Designing and implementing a closed-loop solar tracker control system in CODESYS using Structured Text (ST), angular position control, deadband hysteresis, hardware interlock protection, and dual-mode operation with manual override
This project delivers a fully functional closed-loop position controller for a single-axis solar tracking system, designed to simulate real-world photovoltaic (PV) panel orientation in industrial renewable energy applications. The tracker continuously computes the angular error between the target sun position and the current panel angle, driving motor outputs to minimise that error in real time.
The entire control application was engineered in Structured Text (ST) within the CODESYS V3.5 IEC 61131-3 environment. The implementation encompasses angular error computation, hysteresis-based deadband control to suppress motor chatter, hardware limit switch interlocking for mechanical overtravel protection, latching fault detection with conflict logic, and a full manual override mode designed to meet industrial maintenance safety requirements.
Photovoltaic systems operating under single-axis or dual-axis tracking must continuously servo their panel angle to the solar azimuth throughout the day to maximise irradiance capture.
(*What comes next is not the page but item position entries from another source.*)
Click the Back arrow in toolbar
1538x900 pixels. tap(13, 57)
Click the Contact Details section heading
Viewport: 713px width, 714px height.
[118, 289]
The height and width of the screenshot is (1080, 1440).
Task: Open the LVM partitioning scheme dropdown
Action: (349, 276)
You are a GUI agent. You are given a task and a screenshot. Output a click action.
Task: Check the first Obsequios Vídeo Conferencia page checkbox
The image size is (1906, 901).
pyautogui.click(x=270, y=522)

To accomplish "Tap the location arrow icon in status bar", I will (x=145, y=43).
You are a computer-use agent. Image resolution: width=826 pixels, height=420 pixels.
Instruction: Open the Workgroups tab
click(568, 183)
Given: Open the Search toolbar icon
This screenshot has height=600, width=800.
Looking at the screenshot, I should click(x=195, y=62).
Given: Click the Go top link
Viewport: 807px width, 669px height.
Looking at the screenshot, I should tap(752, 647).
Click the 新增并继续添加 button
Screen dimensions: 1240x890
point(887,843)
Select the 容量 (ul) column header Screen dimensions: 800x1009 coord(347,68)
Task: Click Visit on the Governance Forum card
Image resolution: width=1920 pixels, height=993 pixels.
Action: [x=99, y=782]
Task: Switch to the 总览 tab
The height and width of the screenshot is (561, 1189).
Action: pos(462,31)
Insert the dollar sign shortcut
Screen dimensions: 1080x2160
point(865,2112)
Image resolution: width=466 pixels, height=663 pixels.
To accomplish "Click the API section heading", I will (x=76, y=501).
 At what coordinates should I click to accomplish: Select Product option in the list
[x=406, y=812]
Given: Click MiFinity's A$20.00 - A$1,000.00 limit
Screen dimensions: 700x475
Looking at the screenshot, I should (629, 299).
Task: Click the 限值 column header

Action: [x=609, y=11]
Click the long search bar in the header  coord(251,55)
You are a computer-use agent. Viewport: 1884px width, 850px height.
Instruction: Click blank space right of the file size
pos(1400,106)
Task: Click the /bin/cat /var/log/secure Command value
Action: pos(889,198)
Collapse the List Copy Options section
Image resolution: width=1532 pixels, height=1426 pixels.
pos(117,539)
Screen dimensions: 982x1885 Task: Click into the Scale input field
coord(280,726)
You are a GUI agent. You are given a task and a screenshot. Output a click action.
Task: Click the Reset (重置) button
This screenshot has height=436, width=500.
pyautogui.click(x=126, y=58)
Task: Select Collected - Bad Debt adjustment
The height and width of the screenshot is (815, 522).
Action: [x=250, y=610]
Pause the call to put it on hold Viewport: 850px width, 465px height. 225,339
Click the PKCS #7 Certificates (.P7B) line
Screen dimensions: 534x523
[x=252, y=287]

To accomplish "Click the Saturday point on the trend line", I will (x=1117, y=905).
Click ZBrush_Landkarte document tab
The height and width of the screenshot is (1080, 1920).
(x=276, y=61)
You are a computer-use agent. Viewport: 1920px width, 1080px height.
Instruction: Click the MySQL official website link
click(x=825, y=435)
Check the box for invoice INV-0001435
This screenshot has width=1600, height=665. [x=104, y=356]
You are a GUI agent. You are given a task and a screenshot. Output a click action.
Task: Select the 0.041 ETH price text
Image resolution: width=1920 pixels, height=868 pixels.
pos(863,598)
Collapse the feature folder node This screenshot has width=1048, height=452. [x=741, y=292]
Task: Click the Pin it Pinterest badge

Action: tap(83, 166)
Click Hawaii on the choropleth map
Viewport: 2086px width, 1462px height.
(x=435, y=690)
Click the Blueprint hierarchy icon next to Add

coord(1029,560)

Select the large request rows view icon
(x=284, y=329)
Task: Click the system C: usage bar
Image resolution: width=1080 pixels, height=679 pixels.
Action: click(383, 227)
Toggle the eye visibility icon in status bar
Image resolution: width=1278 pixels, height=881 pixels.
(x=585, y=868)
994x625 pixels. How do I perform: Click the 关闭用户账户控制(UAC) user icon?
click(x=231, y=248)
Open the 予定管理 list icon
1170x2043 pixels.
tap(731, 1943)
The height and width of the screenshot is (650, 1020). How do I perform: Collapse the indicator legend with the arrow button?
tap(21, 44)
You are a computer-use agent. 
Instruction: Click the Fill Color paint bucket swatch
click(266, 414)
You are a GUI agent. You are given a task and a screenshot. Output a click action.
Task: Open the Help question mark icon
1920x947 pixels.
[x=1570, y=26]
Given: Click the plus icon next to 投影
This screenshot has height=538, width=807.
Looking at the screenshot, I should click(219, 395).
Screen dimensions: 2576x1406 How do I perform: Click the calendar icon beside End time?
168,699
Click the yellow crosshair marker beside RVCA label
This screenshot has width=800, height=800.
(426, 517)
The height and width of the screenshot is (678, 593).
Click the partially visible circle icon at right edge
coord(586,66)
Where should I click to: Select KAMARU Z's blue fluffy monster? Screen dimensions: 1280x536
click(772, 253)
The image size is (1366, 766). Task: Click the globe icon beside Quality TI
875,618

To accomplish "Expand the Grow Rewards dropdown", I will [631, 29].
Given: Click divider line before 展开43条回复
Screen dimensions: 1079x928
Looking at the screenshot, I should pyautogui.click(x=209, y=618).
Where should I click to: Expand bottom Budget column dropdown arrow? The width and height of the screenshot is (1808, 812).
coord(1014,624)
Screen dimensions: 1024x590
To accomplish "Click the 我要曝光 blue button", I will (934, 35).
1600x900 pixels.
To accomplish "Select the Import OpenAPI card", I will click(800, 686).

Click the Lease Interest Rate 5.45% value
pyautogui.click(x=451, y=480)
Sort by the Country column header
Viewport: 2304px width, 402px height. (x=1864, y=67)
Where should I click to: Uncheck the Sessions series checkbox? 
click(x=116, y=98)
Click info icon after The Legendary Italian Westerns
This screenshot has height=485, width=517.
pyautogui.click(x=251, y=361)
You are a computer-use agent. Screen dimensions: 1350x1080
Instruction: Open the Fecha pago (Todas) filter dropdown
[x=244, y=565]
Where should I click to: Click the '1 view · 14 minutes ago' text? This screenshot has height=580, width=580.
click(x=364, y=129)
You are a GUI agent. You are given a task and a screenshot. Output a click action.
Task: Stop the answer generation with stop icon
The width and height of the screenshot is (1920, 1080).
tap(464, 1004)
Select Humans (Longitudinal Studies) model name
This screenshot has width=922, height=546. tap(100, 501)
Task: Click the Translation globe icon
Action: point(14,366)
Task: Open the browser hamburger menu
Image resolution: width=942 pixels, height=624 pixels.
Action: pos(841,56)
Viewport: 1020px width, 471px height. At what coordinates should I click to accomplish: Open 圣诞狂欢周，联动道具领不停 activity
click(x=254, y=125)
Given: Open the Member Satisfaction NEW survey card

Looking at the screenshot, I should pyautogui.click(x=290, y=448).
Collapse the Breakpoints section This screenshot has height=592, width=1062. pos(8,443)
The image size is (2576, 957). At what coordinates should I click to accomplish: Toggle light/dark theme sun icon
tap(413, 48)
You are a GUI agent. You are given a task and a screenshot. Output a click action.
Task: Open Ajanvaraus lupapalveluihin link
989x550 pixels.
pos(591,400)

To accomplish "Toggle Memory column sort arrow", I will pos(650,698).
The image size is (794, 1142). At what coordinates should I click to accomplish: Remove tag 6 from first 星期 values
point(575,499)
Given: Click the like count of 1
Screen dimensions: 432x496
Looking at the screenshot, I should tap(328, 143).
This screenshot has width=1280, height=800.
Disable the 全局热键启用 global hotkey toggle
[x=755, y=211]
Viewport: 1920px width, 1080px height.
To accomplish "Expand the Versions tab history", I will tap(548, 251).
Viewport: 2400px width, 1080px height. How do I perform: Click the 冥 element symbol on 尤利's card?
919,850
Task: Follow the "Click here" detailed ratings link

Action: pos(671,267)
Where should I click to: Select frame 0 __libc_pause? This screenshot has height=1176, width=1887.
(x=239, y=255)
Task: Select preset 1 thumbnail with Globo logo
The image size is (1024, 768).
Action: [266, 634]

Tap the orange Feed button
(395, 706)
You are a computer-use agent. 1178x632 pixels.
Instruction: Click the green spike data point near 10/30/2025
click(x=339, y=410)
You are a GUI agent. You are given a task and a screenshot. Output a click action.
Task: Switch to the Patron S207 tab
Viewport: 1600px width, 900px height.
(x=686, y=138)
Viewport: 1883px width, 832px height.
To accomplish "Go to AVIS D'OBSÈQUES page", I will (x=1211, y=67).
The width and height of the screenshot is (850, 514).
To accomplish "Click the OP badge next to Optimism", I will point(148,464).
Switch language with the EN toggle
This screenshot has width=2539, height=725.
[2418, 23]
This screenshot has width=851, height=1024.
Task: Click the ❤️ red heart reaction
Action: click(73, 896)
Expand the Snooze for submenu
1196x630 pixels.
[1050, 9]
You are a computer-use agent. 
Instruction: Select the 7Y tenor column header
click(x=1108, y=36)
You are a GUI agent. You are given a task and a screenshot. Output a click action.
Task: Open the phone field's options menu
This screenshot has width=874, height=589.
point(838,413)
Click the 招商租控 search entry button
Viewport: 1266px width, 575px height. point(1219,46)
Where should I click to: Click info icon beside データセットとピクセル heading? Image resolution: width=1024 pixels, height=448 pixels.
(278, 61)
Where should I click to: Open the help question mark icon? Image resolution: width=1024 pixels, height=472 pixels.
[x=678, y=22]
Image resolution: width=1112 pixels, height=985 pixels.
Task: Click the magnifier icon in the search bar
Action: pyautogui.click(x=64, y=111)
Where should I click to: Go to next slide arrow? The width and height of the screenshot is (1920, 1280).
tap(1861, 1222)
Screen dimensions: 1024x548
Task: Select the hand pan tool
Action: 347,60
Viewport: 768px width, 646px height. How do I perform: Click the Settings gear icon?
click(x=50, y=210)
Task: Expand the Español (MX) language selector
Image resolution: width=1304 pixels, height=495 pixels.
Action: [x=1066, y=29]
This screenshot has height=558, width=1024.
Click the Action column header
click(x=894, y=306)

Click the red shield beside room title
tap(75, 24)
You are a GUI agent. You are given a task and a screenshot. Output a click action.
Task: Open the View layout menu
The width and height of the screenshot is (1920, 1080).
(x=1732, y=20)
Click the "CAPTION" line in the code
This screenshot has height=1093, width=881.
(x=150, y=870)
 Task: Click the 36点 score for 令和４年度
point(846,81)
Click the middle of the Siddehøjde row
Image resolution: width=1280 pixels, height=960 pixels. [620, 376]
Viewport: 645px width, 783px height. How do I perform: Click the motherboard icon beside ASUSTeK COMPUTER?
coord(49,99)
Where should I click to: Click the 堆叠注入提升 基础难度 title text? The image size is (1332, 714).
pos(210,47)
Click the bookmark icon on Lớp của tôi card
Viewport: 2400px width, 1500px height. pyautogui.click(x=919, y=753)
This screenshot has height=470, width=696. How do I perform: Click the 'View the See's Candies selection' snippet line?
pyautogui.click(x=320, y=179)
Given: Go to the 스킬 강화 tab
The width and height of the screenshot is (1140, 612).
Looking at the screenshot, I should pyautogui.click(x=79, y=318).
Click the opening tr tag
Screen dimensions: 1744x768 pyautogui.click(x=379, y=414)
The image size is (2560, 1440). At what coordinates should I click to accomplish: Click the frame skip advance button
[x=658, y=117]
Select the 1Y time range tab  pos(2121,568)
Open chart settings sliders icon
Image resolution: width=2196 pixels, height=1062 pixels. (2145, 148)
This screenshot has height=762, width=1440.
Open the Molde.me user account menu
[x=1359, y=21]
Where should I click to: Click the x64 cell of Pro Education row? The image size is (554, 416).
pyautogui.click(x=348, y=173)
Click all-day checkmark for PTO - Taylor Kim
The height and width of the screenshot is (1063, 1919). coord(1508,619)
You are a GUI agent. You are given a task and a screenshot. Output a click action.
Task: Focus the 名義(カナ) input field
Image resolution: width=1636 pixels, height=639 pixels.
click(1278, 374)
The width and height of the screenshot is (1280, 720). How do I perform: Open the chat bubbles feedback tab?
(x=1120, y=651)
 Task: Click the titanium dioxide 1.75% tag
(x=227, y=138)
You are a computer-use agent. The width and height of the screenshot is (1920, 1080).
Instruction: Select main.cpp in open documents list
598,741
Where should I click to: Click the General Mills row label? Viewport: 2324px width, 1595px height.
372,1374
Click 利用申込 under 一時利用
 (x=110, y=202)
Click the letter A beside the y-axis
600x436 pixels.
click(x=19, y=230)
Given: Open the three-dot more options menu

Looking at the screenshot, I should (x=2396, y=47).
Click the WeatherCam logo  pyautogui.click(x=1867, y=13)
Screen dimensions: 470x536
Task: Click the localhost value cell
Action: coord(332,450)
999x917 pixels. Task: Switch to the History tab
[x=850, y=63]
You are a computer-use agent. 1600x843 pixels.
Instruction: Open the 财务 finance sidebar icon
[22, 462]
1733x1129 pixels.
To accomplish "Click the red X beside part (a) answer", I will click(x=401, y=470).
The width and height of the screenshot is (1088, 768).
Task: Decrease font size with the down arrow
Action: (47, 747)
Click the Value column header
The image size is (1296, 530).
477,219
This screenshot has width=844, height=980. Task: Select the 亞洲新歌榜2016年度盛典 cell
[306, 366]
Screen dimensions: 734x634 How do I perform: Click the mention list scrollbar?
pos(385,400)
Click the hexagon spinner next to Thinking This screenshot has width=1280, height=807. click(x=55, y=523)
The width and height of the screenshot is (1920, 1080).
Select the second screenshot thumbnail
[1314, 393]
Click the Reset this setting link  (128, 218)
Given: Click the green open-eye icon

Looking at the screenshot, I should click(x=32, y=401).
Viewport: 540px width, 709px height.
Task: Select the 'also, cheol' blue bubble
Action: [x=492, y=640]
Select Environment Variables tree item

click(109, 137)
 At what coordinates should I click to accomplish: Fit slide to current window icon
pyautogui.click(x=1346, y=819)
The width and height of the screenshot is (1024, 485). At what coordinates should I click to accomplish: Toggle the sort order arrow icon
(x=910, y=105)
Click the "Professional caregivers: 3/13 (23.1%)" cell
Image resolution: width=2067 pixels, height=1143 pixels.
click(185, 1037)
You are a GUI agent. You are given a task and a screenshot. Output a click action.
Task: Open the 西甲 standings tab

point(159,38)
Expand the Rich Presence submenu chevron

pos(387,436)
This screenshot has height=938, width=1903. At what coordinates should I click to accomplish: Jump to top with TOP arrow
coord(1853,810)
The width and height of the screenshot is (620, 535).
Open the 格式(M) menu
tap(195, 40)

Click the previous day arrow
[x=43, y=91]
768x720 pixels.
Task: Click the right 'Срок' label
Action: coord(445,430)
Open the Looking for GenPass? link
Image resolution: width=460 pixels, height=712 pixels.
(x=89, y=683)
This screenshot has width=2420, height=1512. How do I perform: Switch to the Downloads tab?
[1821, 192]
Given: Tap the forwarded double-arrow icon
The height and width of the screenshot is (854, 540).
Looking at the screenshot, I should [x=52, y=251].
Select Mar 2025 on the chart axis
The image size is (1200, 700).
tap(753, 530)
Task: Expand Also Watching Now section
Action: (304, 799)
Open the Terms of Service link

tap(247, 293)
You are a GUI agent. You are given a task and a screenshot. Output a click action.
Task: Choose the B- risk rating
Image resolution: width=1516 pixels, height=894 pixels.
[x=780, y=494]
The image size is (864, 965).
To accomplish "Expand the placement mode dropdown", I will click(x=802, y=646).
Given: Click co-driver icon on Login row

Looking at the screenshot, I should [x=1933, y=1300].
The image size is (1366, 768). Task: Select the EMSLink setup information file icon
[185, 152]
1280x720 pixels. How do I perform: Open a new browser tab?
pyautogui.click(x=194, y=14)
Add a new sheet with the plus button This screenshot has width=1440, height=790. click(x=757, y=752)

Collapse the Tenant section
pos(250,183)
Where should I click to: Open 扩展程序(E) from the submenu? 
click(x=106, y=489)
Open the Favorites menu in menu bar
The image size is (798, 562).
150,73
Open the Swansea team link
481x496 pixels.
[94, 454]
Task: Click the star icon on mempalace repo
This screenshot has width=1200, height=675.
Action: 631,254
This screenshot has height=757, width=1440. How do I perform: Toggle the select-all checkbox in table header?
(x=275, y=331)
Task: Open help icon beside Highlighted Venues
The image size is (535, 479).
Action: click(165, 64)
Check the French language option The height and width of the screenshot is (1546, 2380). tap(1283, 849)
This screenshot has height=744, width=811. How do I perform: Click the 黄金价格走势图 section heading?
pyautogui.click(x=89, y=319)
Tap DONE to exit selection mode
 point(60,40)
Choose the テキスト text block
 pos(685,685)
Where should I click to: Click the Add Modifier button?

This introduces several control engineering challenges: without a movement tolerance band, even minor sensor noise or floating-point jitter causes continuous motor toggling, accelerating mechanical wear. Additionally, unrestricted motor actuation risks driving the tracker beyond its physical range of motion, causing structural damage or actuator failure. Finally, maintenance personnel require a safe, controlled manual positioning mode that retains all hardware safety interlocks and prevents operator input conflicts from causing undefined actuator behaviour.
A symmetric deadband tolerance of ±2.0° was applied around the setpoint to implement hysteresis in the control loop. This prevents the classic bang-bang controller problem of high-frequency motor switching when the process variable oscillates near the setpoint. The approach mirrors standard industrial motion control practice, where a configurable dead zone is defined around the target to trade off tracking precision against actuator duty cycle and mechanical longevity.
PROGRAM PLC_PRG
VAR
Sun_Position : REAL;
Current_Position : REAL;
Auto_Mode : BOOL;
Manual_Left : BOOL;
Manual_Right : BOOL;
Left_Limit : BOOL;
Right_Limit : BOOL;
Motor_Left : BOOL;
Motor_Right : BOOL;
Aligned : BOOL;
Fault : BOOL;
Tolerance : REAL := 2.0;
Position_Error : REAL;
END_VAR
Position_Error := Sun_Position - Current_Position;
Motor_Left := FALSE;
Motor_Right := FALSE;
Aligned := FALSE;
Fault := FALSE;
IF Left_Limit AND Right_Limit THEN
Fault := TRUE;
END_IF;
IF Auto_Mode THEN
IF Position_Error > Tolerance THEN
IF NOT Right_Limit THEN
Motor_Right := TRUE;
ELSE
Fault := TRUE;
END_IF;
ELSIF Position_Error < -Tolerance THEN
IF NOT Left_Limit THEN
Motor_Left := TRUE;
ELSE
Fault := TRUE;
END_IF;
ELSE
Aligned := TRUE;
END_IF;
ELSE
IF Manual_Left AND Manual_Right THEN
Fault := TRUE;
END_IF;
IF Manual_Left AND NOT Left_Limit THEN
Motor_Left := TRUE;
END_IF;
IF Manual_Right AND NOT Right_Limit THEN
Motor_Right := TRUE;
END_IF;
END_IF;
Verification was conducted using CODESYS Online Mode with live variable monitoring and forced I/O simulation to validate all control paths without requiring physical hardware. Each branch of the control logic was exercised systematically against a defined test matrix covering normal operation, boundary conditions, and fault scenarios.
The primary control engineering challenge was eliminating motor chatter inherent to a simple bang-bang position controller. Without a tolerance band, floating-point comparison of two REAL values oscillating around a setpoint produces continuous, alternating motor outputs — a condition that is mechanically destructive and electrically wasteful in practice. Implementing symmetric deadband hysteresis resolved this by defining an acceptable steady-state error window, within which the controller takes no corrective action, substantially reducing actuator switching frequency.
A secondary challenge was ensuring that transitioning to manual override mode did not degrade the system's safety integrity. In naive implementations, manual mode bypasses all automated safety logic, creating overtravel risk during maintenance. The solution was to retain full hardware interlock enforcement in the manual branch — limit switch checks remain active regardless of operating mode — while adding an additional layer of operator conflict detection to prevent simultaneous opposing commands from producing undefined actuator behaviour. This design pattern aligns with IEC 62061 safety function requirements for industrial machinery.